En fait, un des objectifs de la flexibilité est de rendre la
force de travail ouvrière moins chère et plus productive
: dans de nombreuses entreprises le taux de productivité a augmenté
de 48 % en 2001 et 40 % en 2002. Ce qui génère une dégradation
très forte des conditions de travail multipliant les accidents
de travail, les dépressions, les maladies.

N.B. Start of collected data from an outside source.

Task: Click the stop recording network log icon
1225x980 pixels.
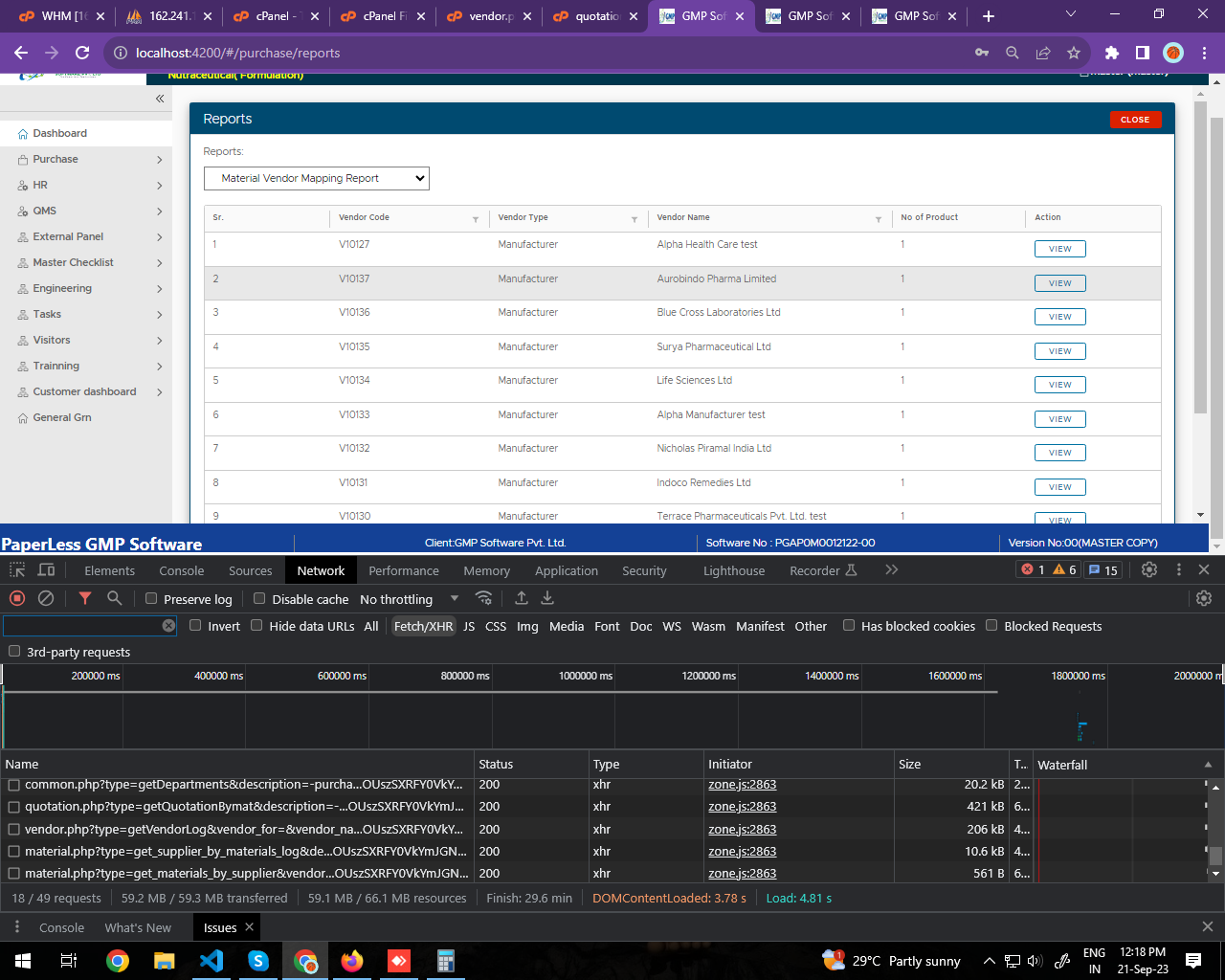Action: [x=17, y=598]
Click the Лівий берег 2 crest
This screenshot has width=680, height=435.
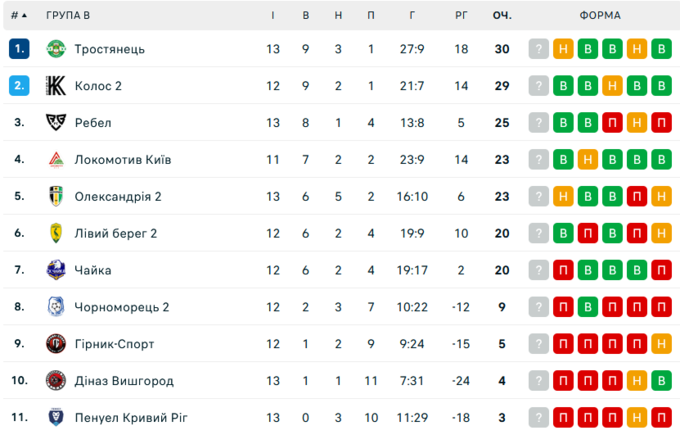click(x=56, y=234)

Quant aux salaires, ils ont carrément baissé. Ainsi en
2000 la masse salariale a diminué de 0,2 point par rapport à
1999. Sans parler du développement de la précarité
qui entraîne un développement de la pauvreté : en
2001 on recense 1,7 millions de travailleurs pauvres contre 1,3 millions
en 1996, et encore ce sont les chiffres que la bourgeoisie veut bien
nous donner. Et quand de "nombreux ouvriers voudraient faire des
heures supplémentaires pour améliorer leur salaire",
ils se font carrément escroquer : celles-ci ne sont plus majorées
que de 10% au lieu de 25% jusqu'à présent, une mesure
qui était déjà envisagée par la gauche.
La gauche a promis un débat sur les 35 heures cet automne afin
de dénoncer le gouvernement dans la remise en cause de la loi
Aubry qu'elle défendra à tout prix ! ! Elle veut continuer
à instiller son poison idéologique dans la tête
des ouvriers pendant que Raffarin et consorts, dans la continuité
de la loi Aubry, généralisent à l'ensemble du monde
ouvrier l'annualisation et la flexibilisation du temps de travail, ce
qu'aurait fait la gauche si elle était restée au pouvoir.